Değirmenler un öğütür, akıp giden suyuyla da tarlalar bahçeler sulanırdı. Su değirmenlerinin ekmeğinin tadı bir başka idi. Şimdiki unlara elli çeşit katkı ilave ediyorlar ama o koku, ekmeğin lezzetini yakalamak mümkün değil. Su değirmenleri 120 devirde dönüyor. Elektrikli değirmenler ve un fabrikaları 1200 devirde öğütüyor. Dolayısıyla un yanıyor, kanserojen oluşabiliyor. Keşke her zaman su değirmenleri unu olsa. Su değirmenleri devrini tamamladı. Taş değirmenler sustu, şimdi fabrikasyon değirmenler devrede. Tabii lezzetleri gittiği gibi, sağlıkta sıkıntıya girdi. Hastalıklar aldı başını gitti. Doktorlarda hastalıkların çaresini bulamıyor, hastaları dinlemiyor. MR (Emar) çek, tomografi çek, vücut radyasyonları alsın, yüzlerce sayfa tahliller yap, teknoloji güzel de, verilen ilaçların yan etkilerinin faydasından daha çok zararı var. Böbrekler iflas ediyor.

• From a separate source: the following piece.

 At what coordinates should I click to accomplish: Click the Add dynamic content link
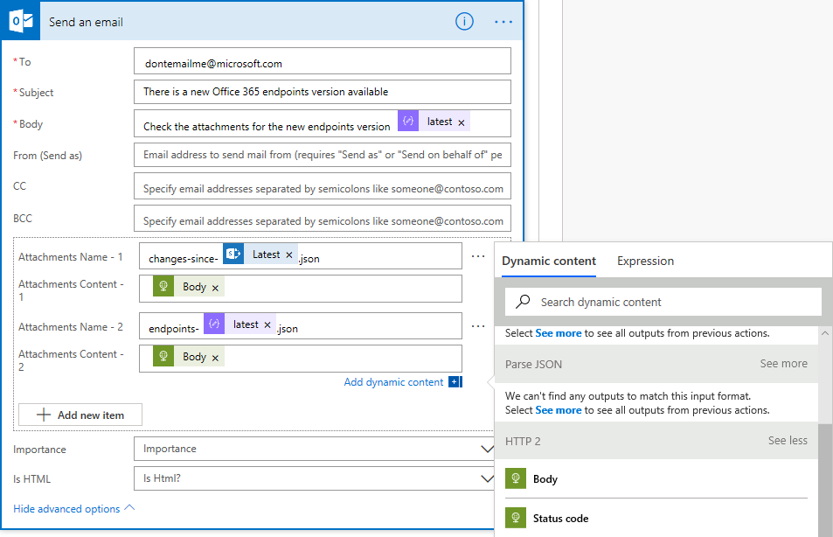pyautogui.click(x=393, y=382)
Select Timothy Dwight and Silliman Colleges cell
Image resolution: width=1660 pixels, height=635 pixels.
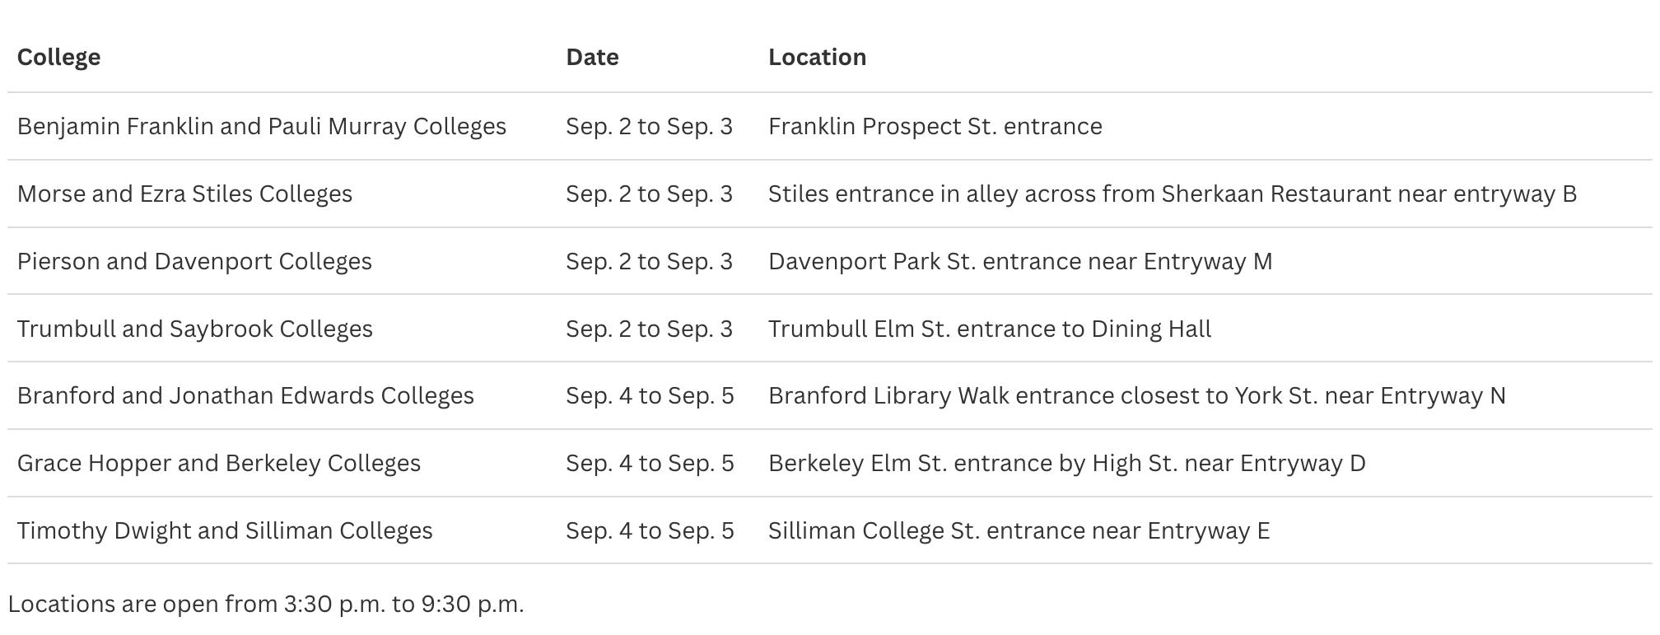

Değirmenlerde mısır, buğday unu çektirilirdi. İsteyenlerde hayvanları için arpadan buğdaydan kırma yaptırır yem yapardı. Şimdi hayvan yemini ilçeden zahirecilerden alıyorlar. Değirmen un öğütürken türül türül un tüter bir de değirmenci amcanın tandırında çörek çekmesini eskiler hala tadını unutamıyor. Yazıyı çok uzatmadan hatırları canlandıralım dedik.
Şimdi gerisini siz hayalinizde yaşatın, hatıralarınız bazen söze, bazen kaleme dökülsün. Sağlıklı yaşayın, sağlıklı ekmekler yiyin.